EXTRAIT DE PAGE:
---*---

Grande Encyclopédie Larousse 1971-1976Éd. 1971-1976
B

Breton (André) (suite)

L’œuvre en prose de Breton présente un aspect beaucoup plus classique. Cependant, malgré l’instrument conventionnel de la langue, qu’il ne semble guère vouloir éprouver, Breton demeure à la recherche de la vie réelle réconciliée avec le rêve. Nadja (1928) est l’exemple type de ces récits rapportant un épisode de sa vie, qui peut apparaître comme une fiction. Ce récit n’est que la découverte des relations qui unissent Nadja et Breton. Au hasard de longues promenades dans les rues, chaque événement, dont ils sont tous les deux témoins, est poussé, à l’aide du pouvoir de l’inconscient, au-delà des apparences, parachevant ainsi le donné incertain et fluctuant du réel. Ce qui pouvait passer pour le fait du hasard devient « objectif ». Nadja, qui est douée de pouvoirs inhabituels, détient la vraie vie, mais elle est la preuve de l’impossibilité qu’il y a encore de concilier le rêve et la réalité : elle sera enfermée dans un asile d’aliénés. Pourtant, le temps de leur rencontre, le rêve s’est réalisé, la vie a été rêvée : deux êtres exceptionnels ont su tirer du quotidien l’extraordinaire.

---*---

EXTRAIT DES DONNÉES:
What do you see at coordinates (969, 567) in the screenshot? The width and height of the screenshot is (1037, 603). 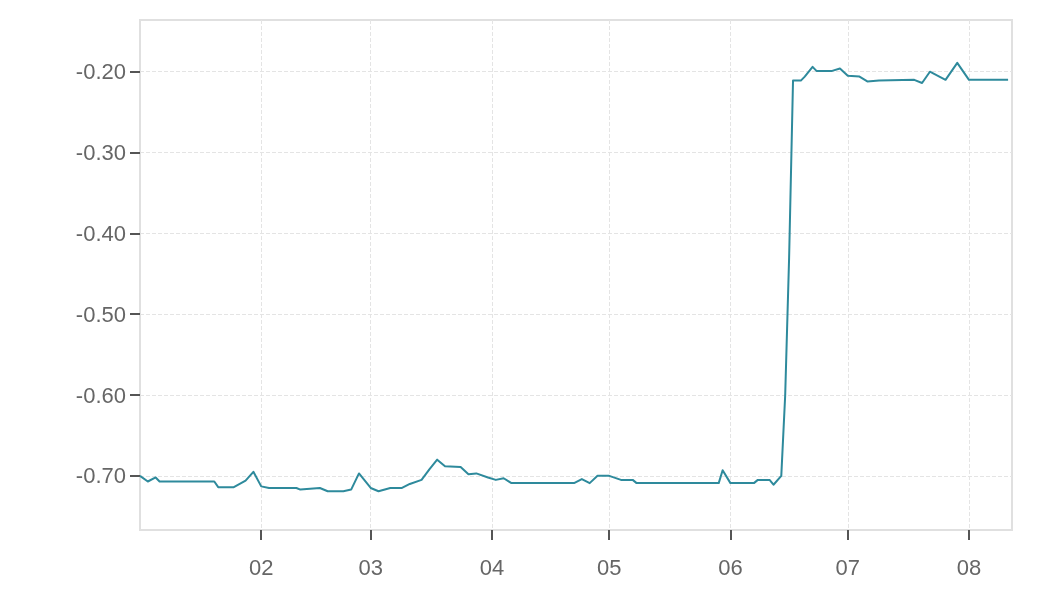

---*---

CONSIGNE 1:
Répondez aux questions suivantes d'après l'extrait consacré à André Breton.
(a) En quelle année Nadja a-t-il paru ?
(b) Comment l'aspect de l'œuvre en prose de Breton est-il qualifié ?
(c) Où Nadja sera-t-elle enfermée ?
CONSIGNE 2:
Prolongez l'extrait consacré à André Breton à la suite de sa dernière phrase.

RÉSULTAT 1:
(a) En 1928.
(b) Il est qualifié de « beaucoup plus classique ».
(c) Dans un asile d'aliénés.

RÉSULTAT 2:
D’une façon plus expérimentale, mais toujours dans la même perspective, Breton, dans les Vases communicants (1932), poursuit cette exploration du domaine de l’inconscient. Il note une série de rêves et essaie de trouver leurs corrélations avec des faits de la vie éveillée. Cette attention permanente au moindre événement de la vie diurne ou nocturne permet d’étayer l’existence, soutenue ainsi par une trame permanente où chaque fait trouve sa signification et guide vers un « point suprême » une vie qui jusque-là se perdait dans la confusion. Cette « soif d’errer à la rencontre de tout », cette recherche continue des relations qui unissent les objets et les individus les uns aux autres, les prémonitions, l’attention aux coïncidences, cet examen permanent des données du réel pour tenter de l’éclaircir et d’atteindre à une « transparence totale de la réalité » se manifestent encore sous forme de récits dans l’Immaculée Conception (1930), l’Amour fou (1937), Arcane 17 (1947).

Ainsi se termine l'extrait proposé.